The contours of modern U.S. broadcast regulation were set in red lion broadcasting co. v. fcc (1969), in which the Supreme Court upheld the fairness doctrine, which required licensees to cover controversial issues of public importance and provide a reasonable opportunity for the presentation of opposing points of view. The Court explained that in order to avoid interference on the airwaves, a government agency had to limit the number of broadcast speakers. Because only a lucky few could be licensed to broadcast, the government could require those few to act as trustees or fiduciaries on behalf of the larger excluded community, and obligate them to present views, representative of the community, that otherwise would have no broadcasting outlet. Where it received mutually exclusive applications for a single initial broadcast license, the Federal Communications Commission (FCC) held comparative hearings to ensure that it selected the applicant that would best serve the "public interest."

Congress, the courts, and the FCC have moved away from the Red Lion model in important respects. The FCC repealed the fairness doctrine in 1987. It held its last comparative hearing in 1994; since 1998, it has resolved those conflicts by auctions.

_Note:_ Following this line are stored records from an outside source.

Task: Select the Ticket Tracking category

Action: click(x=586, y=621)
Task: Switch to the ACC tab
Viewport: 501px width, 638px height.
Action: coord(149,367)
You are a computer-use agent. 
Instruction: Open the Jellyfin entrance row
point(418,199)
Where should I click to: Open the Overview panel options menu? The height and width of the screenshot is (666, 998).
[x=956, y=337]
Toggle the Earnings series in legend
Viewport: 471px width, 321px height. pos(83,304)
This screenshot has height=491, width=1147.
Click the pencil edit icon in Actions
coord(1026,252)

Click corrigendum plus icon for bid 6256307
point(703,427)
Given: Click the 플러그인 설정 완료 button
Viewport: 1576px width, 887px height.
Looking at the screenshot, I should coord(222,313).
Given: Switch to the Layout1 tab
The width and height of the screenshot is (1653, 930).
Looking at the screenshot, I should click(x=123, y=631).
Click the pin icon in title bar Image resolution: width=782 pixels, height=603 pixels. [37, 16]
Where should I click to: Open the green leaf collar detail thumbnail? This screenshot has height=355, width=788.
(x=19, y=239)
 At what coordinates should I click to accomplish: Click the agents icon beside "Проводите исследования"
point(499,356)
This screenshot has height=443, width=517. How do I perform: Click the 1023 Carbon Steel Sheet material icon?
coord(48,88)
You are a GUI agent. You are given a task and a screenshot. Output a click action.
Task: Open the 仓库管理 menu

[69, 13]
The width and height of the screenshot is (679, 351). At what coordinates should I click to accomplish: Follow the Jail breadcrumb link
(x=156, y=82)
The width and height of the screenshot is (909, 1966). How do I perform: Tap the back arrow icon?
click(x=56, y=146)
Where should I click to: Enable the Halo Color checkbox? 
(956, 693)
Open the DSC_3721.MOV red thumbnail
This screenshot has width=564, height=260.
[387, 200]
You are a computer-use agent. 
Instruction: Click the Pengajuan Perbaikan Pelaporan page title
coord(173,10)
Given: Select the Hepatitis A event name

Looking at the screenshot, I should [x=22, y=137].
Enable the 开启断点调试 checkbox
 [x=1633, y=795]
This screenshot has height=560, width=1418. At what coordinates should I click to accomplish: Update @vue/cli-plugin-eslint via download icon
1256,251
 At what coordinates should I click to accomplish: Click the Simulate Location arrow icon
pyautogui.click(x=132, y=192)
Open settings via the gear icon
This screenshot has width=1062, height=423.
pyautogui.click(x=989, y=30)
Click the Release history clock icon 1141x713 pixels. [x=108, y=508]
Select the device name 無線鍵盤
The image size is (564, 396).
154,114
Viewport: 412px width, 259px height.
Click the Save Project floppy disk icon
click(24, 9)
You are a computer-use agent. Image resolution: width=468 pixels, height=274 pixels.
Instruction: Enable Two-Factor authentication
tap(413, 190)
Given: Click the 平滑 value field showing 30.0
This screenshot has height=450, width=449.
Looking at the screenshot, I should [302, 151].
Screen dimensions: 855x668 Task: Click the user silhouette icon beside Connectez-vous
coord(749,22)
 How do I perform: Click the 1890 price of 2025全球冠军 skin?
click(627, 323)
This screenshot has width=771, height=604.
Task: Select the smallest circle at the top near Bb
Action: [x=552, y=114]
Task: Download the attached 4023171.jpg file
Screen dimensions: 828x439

Yet it remains plain that broadcasting today is not governed by the same first amendment rules as print. Congress reemphasized in the Telecommunications Act of 1996 that broadcasters retain an obligation—not shared by speakers in other media—to serve the public interest, convenience, and necessity. The FCC has given that obligation life in its children's programming rules. President william j. clinton appointed a blue-chip advisory body to explore the public-interest obligations that might be imposed on digital broadcasters—which is to say, all television broadcasters after the year 2006. Congress has required direct satellite broadcasters providing video programming to reserve a portion of their channel capacity for noncommercial educational or information programming. None of this is remotely consistent with the print model for regulation of speech. The Court, however, has shown little interest in reexamining broadcasting's special regulatory status.

Regulatory arrangements for cable television, by contrast, have come under sharp constitutional attack. Lower courts have split over whether franchising authorities may, consistently with the First Amendment, require cable operators to provide public, educational, and governmental access channels, or to satisfy technical requirements such as channel capacity or quality of service. The Court has been bedeviled by its cable television docket. Denver Area Educational Tele-Communications Consortium v. FCC (1996), examining provisions relating to the broadcast of indecent programming on cable public-access channels, yielded six opinions and no majority. In turner broad-casting system v. fcc (1994) and Turner Broadcasting System v. FCC (1997), which upheld statutory provisions requiring cable television systems to transmit the signals of local broadcast stations—so-called " must carry " laws—the Justices found themselves sharply divided over basic principles.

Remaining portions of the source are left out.